--- Start Document extract ---
The trial justice concluded that, in addition to his previous statements, he
believed that there was “much other evidence of [defendant’s] guilt to find him guilty
of murdering [Mr.] Diaz.” He further found no reason to question the jury’s verdict
to convict defendant of second-degree murder in this case. For those reasons, the
trial justice denied defendant’s motion for a new trial.
- 11 - D
The Subsequent Travel of the Case
On April 22, 2024, defendant was sentenced to: a sixty-year sentence on the
murder count (Count 3); a consecutive life sentence on the count alleging the
discharge of a firearm while committing a crime of violence (Count 4); and a
concurrent ten-year sentence on the count alleging the carrying of a firearm without
a license (Count 5).
A judgment of conviction and commitment was entered on May 24, 2024.
The defendant filed a premature but valid notice of appeal on April 24, 2024.
II
Issue on Appeal
The defendant argues on appeal that the trial justice erred in refusing to
instruct the jury on the lesser-included offense of voluntary manslaughter “when
there was more than minimal evidence of adequate provocation and that [defendant]
acted in the heat of passion.”
III
Standard of Review
This Court has made it clear that “a trial justice’s refusal to instruct the jury
on a lesser-included offense is reviewed by this Court on a de novo basis.” State v.
Motyka, 893 A.2d 267, 281 (R.I. 2006). When we conduct such a review, we
- 12 - “examine the record in the case and determine whether the evidence justifies such
an instruction.” Id.; see State v. Garcia, 883 A.2d 1131, 1137 (R.I. 2005) (“In
determining whether the refusal to instruct on a lesser-included offense was proper,
this Court examines the record to determine whether adequate evidence was
introduced to merit a jury instruction on the lesser-included offense.”). We have
stated that “the role of this Court is limited to ascertaining whether an actual and
adequate dispute exists as to the distinguishing element between the lesser and
greater offenses in question.” Motyka, 893 A.2d at 281 (internal quotation marks
omitted). This Court has further stated that it will “uphold [challenged jury
instructions] when they adequately cover the law.” State v. Delestre, 35 A.3d 886,
891 (R.I. 2012) (internal quotation marks omitted). When conducting our review,
we examine the record in the light most favorable to the defendant. See State v. Soler,
140 A.3d 755, 759-60 (R.I. 2016).
IV
Analysis
On appeal, defendant contends that the trial justice erred “when he refused to
instruct the jury on the lesser-included offense of voluntary manslaughter when there
was more than ‘minimal evidence’ to support it.” The defendant asserts that, because
the jury charge failed to adequately cover the law, reversal of his conviction is
necessary.
- 13 - In particular, defendant states that he satisfied the element of adequate
provocation in that the evidence showed that he had a reasonable fear of death or
serious bodily harm. Specifically, defendant claims: (1) that he was first attacked
by assailants who punched and kicked him and also ripped out some of his hair; (2)
--- End Document extract ---
**Problems**.
A – Repeat the court opinion word for word from "The trial justice concluded" to "license (Count 5).".
B – Go on with the court opinion, picking up after its final sentence.
The lines that come next are separate material, unrelated to the court opinion.
--- Start Provided data ---
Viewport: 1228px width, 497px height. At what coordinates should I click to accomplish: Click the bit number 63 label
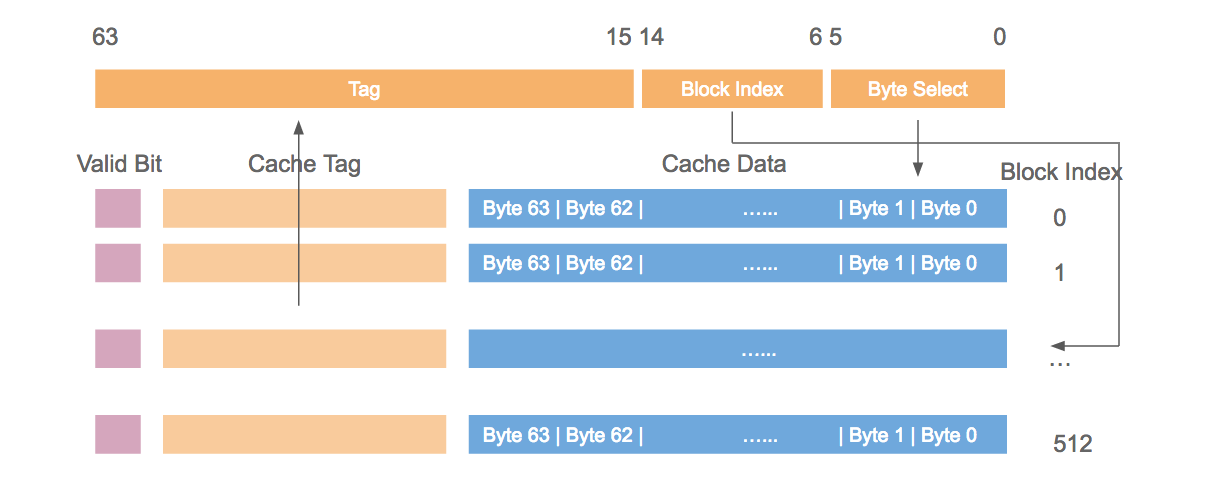(x=105, y=38)
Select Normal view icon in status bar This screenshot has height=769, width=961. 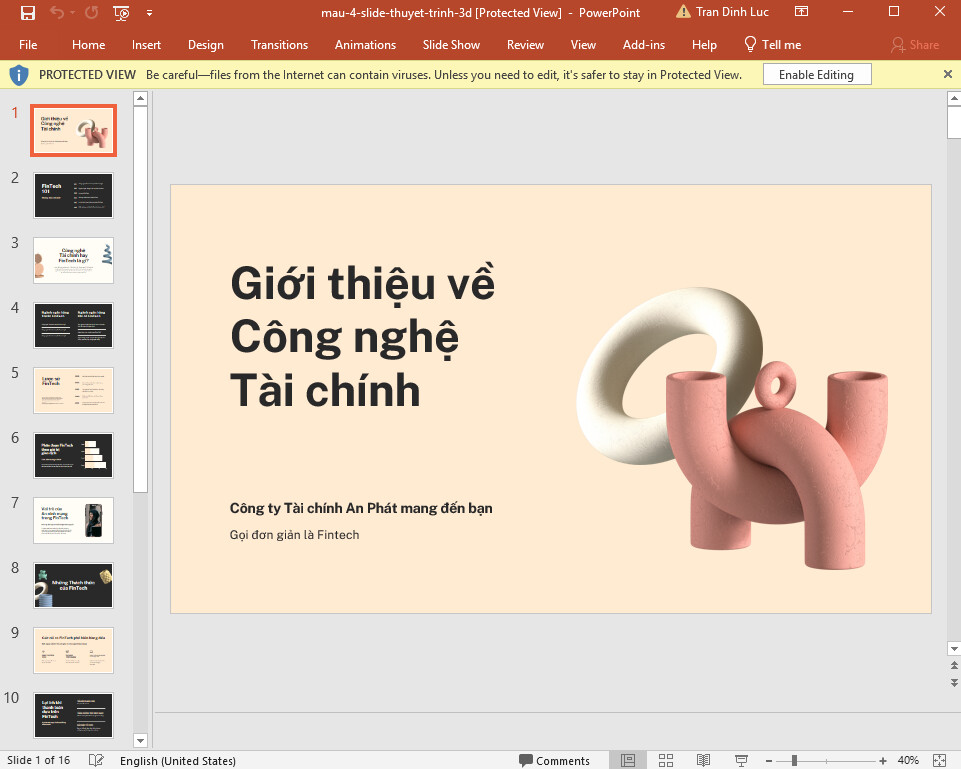click(628, 760)
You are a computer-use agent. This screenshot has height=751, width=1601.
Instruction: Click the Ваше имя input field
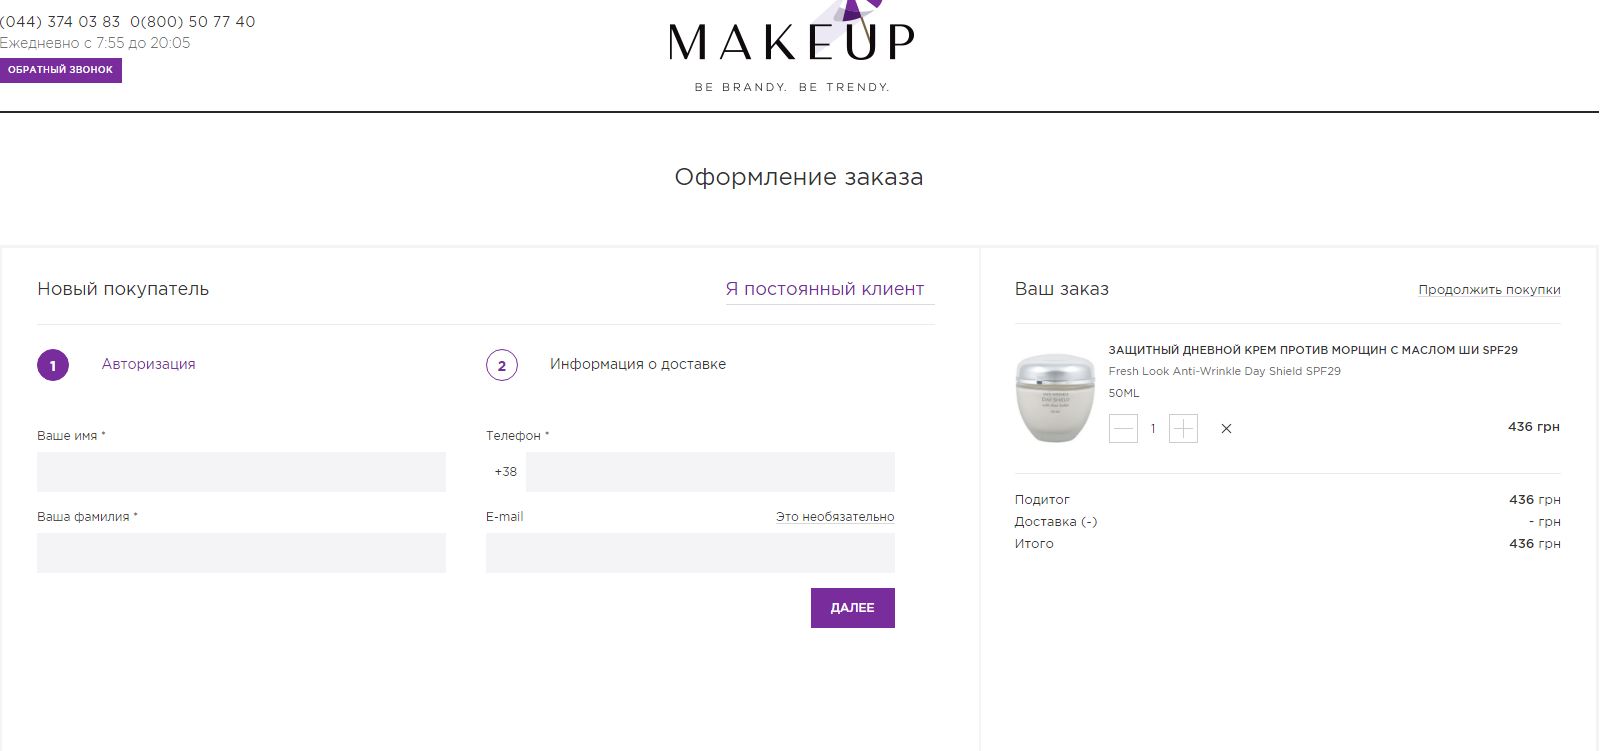(x=241, y=472)
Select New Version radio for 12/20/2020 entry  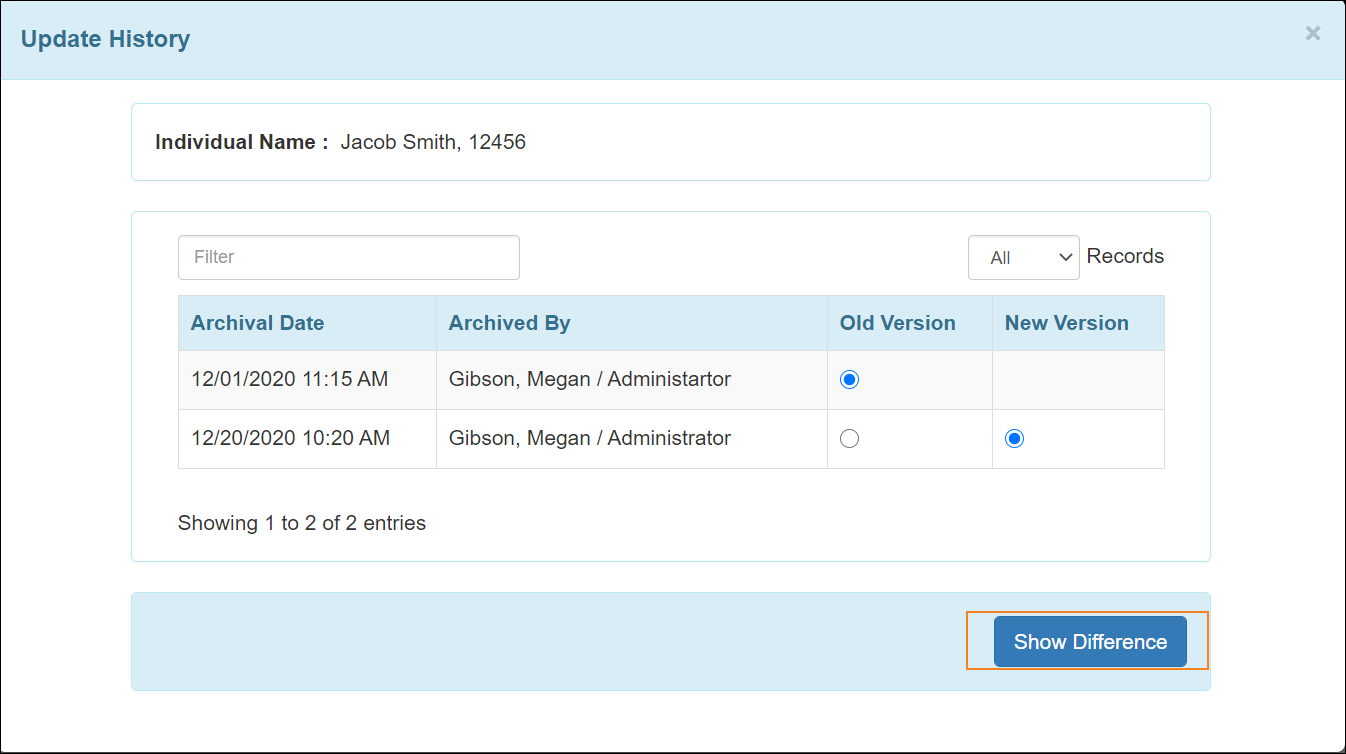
--- End Provided data ---
**Results for the exercise**.
A –
The trial justice concluded that, in addition to his previous statements, he
believed that there was “much other evidence of [defendant’s] guilt to find him guilty
of murdering [Mr.] Diaz.” He further found no reason to question the jury’s verdict
to convict defendant of second-degree murder in this case. For those reasons, the
trial justice denied defendant’s motion for a new trial.
- 11 - D
The Subsequent Travel of the Case
On April 22, 2024, defendant was sentenced to: a sixty-year sentence on the
murder count (Count 3); a consecutive life sentence on the count alleging the
discharge of a firearm while committing a crime of violence (Count 4); and a
concurrent ten-year sentence on the count alleging the carrying of a firearm without
a license (Count 5).

B –
that he was attacked by someone with a knife; and (3) that he heard someone state:
“I’m going to f****** kill you.” Additionally, it is defendant’s position that the
evidence further established that he acted in the heat of passion. He emphasizes his
testimony that, when he broke free from the assailants, he ran to retrieve his gun
because he believed that his friends were still being attacked. The defendant adds
that, when he returned to the scene with his gun, Mr. Pimental fired his gun at him,
which caused defendant to instantly fire his own gun in rapid succession at both Mr.
Diaz and Mr. Pimental because he was overcome by fear. In addition, defendant
contends that his testimony showed that he believed that Mr. Diaz was the individual
who had attacked him with the knife. The defendant further cites to this Court’s
holdings in State v. Esdel, 317 A.3d 756 (R.I. 2024), and State v. Ventre, 811 A.2d
1178 (R.I. 2002), as being supportive of his position that a voluntary manslaughter
instruction should have been given.
For its part, the state counters by noting that defendant did not testify that Mr.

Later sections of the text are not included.